Hajdamaken ( from the Turkish haydamak, hajdamak - Raiders, Hungarian - lightly armed warriors) were peasants and Cossacks who took part in Ukraine right of the Dnieper ( Dnipro ukrain. ) on the so-called Hajdamakenaufstand 1768.

Throughout the 18th century, the rural population was exploited by the Polish szlachta of feudalism. 1768 then became a relentless peasant uprising in the struggle against foreign domination. Were led insurgent Hajdamaken of the Zaporozhian Cossacks Maksym Zaliznyak and deserting from the Polish Guard officer Ivan Honta.

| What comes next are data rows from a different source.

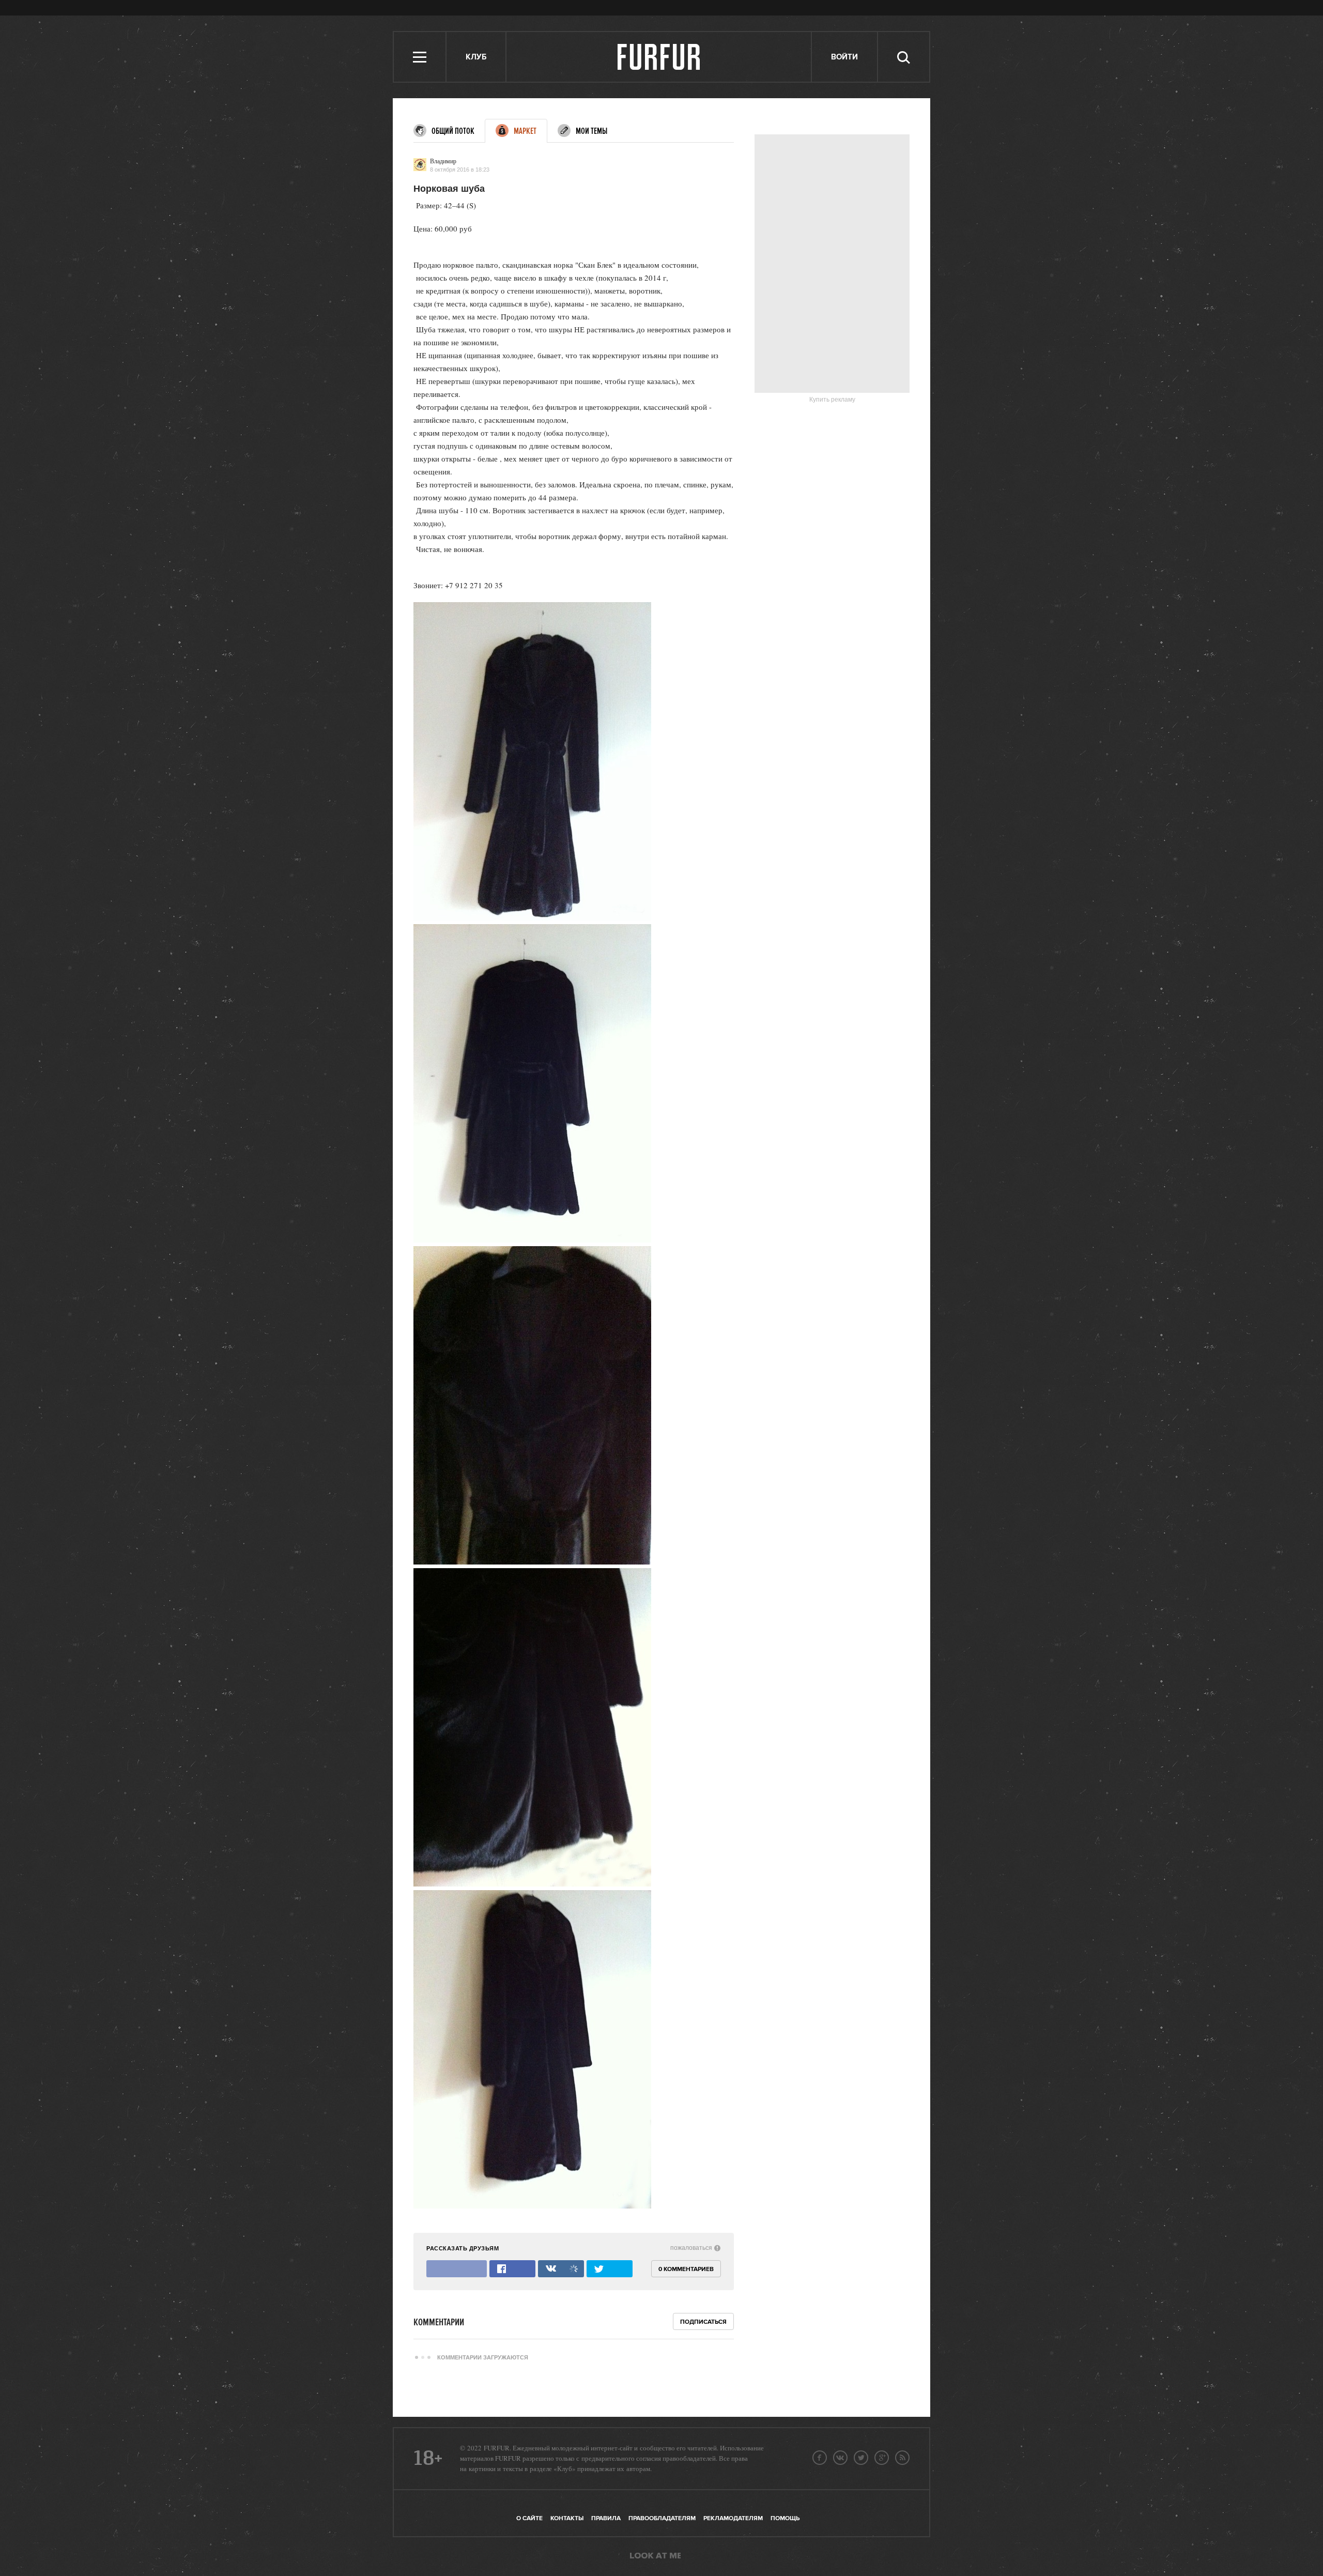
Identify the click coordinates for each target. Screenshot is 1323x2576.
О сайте (529, 2518)
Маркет (525, 131)
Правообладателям (662, 2518)
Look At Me (655, 2556)
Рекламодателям (733, 2518)
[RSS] (902, 2457)
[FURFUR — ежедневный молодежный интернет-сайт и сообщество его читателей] (659, 57)
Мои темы (591, 131)
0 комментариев (686, 2269)
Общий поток (453, 131)
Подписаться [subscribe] (703, 2322)
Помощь (785, 2518)
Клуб (476, 57)
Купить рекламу (832, 399)
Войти (844, 57)
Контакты (566, 2518)
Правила (606, 2518)
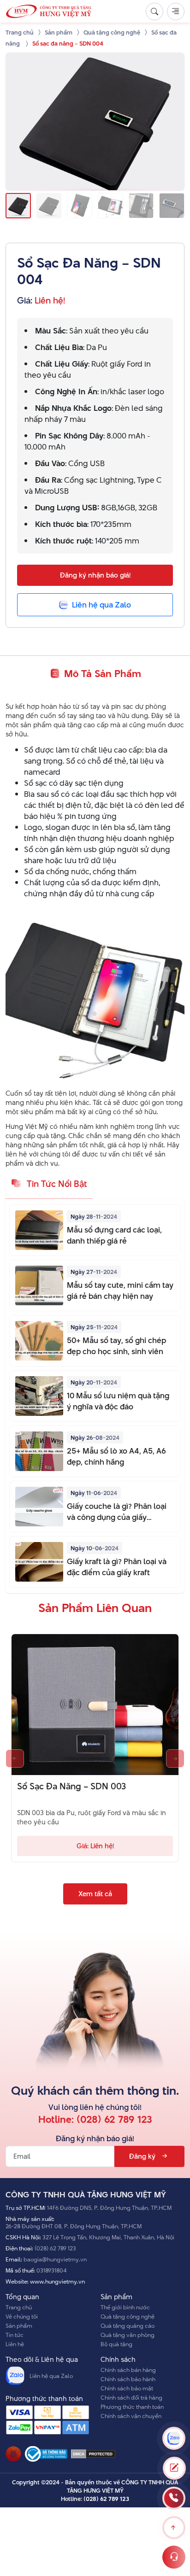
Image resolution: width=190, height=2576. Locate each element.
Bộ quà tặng (116, 2344)
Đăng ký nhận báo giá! (95, 575)
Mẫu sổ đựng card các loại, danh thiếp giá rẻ (114, 1235)
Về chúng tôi (22, 2316)
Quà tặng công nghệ (127, 2316)
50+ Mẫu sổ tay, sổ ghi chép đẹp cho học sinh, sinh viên (116, 1346)
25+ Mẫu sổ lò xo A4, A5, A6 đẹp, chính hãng (116, 1456)
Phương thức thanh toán (132, 2406)
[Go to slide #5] (141, 205)
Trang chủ (19, 2307)
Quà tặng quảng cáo (127, 2325)
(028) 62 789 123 (114, 2119)
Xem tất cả (95, 1893)
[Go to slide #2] (49, 205)
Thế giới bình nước (125, 2307)
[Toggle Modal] (174, 2468)
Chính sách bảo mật (127, 2388)
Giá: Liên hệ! (95, 1846)
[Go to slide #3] (79, 205)
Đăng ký (142, 2156)
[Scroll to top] (173, 2527)
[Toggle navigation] (175, 11)
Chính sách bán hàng (128, 2369)
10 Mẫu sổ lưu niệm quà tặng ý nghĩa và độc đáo (118, 1401)
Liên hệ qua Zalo (51, 2376)
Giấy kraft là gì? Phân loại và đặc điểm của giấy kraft (116, 1567)
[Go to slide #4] (110, 205)
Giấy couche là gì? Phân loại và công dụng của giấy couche (116, 1512)
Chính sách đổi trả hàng (131, 2397)
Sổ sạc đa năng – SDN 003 (71, 1787)
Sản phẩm (19, 2325)
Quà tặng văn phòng (127, 2334)
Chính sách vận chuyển (131, 2415)
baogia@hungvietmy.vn (55, 2259)
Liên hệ (15, 2344)
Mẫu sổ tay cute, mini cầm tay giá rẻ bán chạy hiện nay (120, 1290)
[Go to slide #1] (18, 205)
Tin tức (15, 2334)
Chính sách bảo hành (128, 2379)
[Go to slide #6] (171, 205)
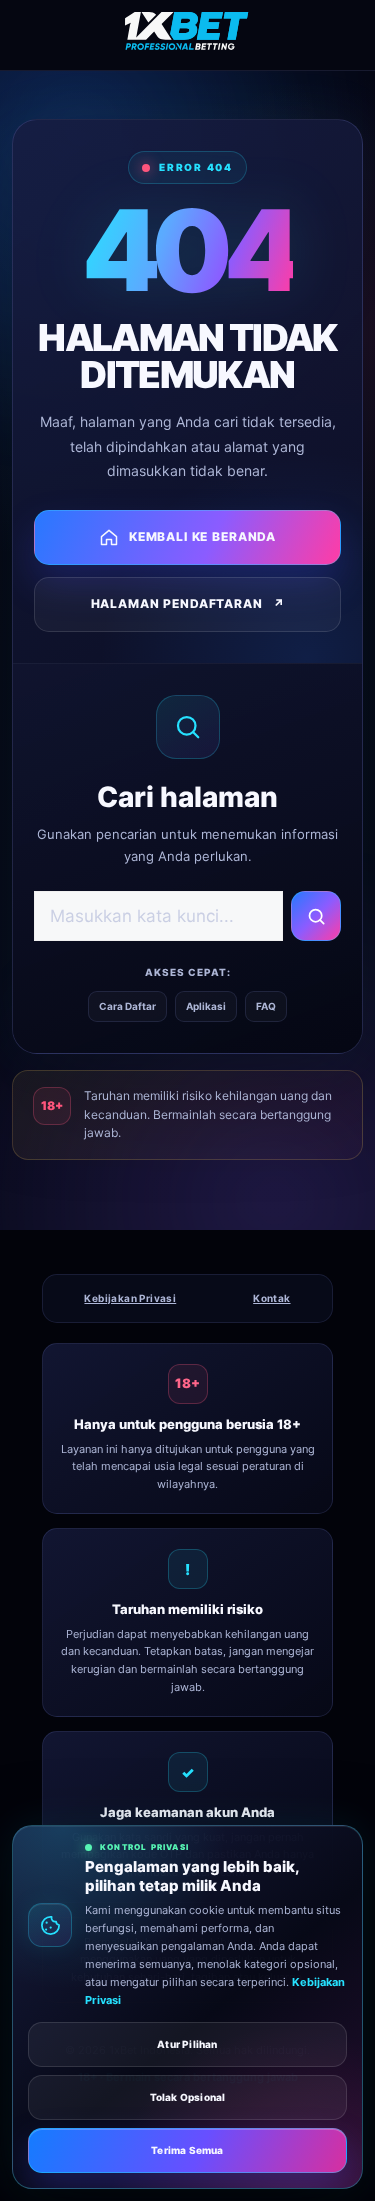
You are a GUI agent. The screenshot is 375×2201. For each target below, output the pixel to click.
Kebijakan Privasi (130, 1298)
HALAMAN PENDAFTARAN (188, 603)
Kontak (271, 1298)
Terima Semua (187, 2150)
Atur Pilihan (187, 2044)
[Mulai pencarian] (316, 916)
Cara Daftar (127, 1006)
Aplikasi (206, 1006)
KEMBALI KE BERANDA (202, 536)
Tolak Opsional (188, 2097)
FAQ (266, 1006)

With the introduction of serfdom by the Polish nobility worsened the living conditions of the rural population. The Hajdamaken taught at a horrible massacre (June 1768) in the town of Uman, where the Polish nobility had fled. In addition to the Polish nobility were also Jesuits and members of the Uniate Church, which were regarded as allies of the Catholic Poles, as well as many Jews victim of the fury of the insurgents. Jews formed in Galicia and Volhynia long time the middle class between Polish landowners and the Ruthenian peasants. They were active as merchants and innkeepers, often referred to as estate manager and tax collector of the nobility, which they had made ​​during the uprising of Bohdan Khmelnytsky mid-17th century the target of hatred.

In the poem Hajdamaken Taras Shevchenko describes the situation at that time the Ukrainian peasants.